Without any pictures, reproduce exactly the lines running from the line containing "Select the highlighted orange track row" through the end of the entries.

══════════

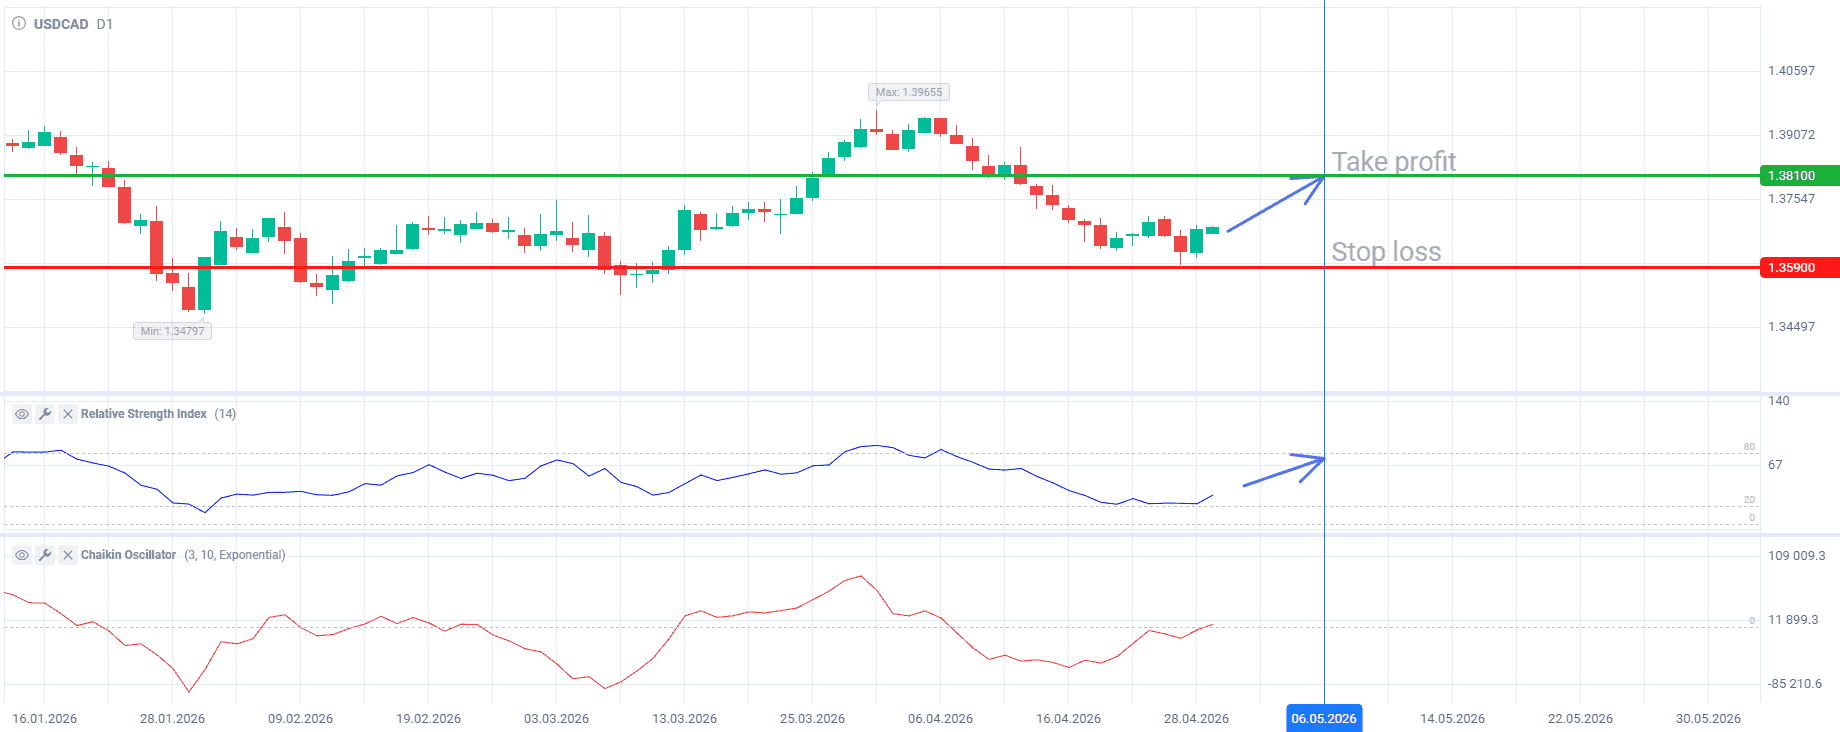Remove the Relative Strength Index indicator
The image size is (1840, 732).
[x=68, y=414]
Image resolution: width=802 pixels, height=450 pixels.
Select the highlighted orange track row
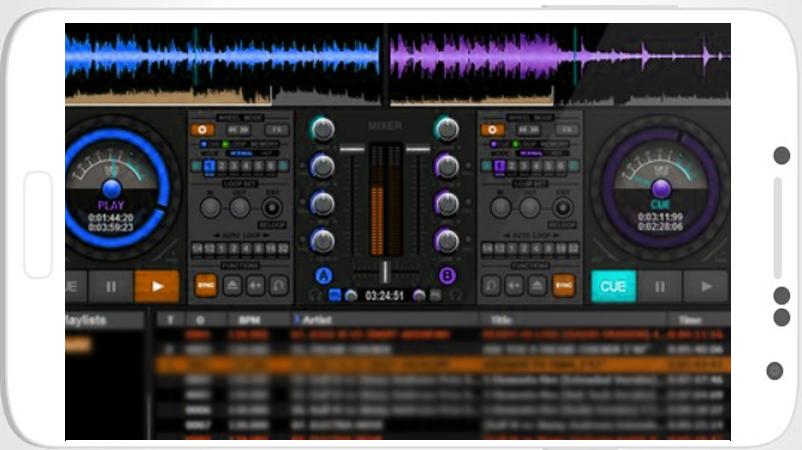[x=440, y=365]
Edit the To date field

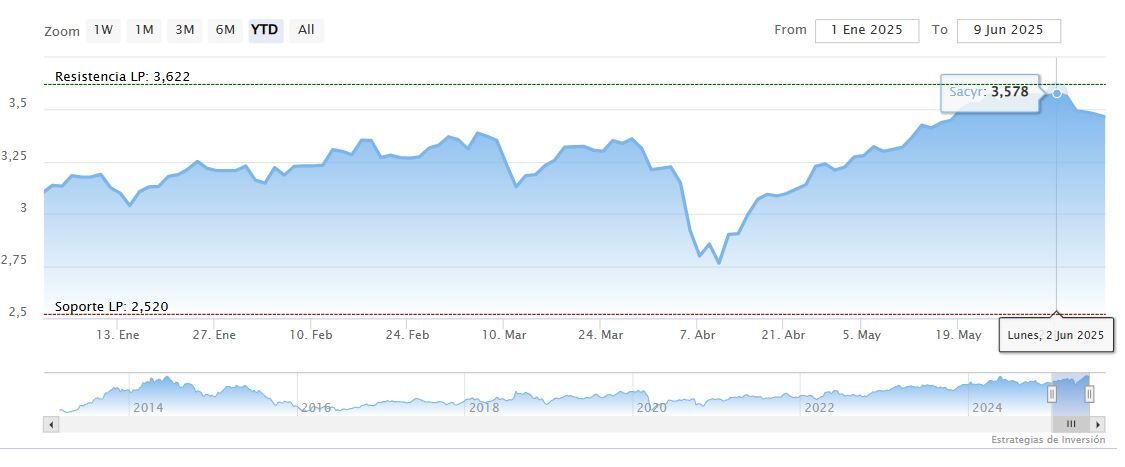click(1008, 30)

══════════

▶ _Result of the exercise_:
Select the highlighted orange track row
[x=440, y=365]
Edit the To date field

click(1008, 30)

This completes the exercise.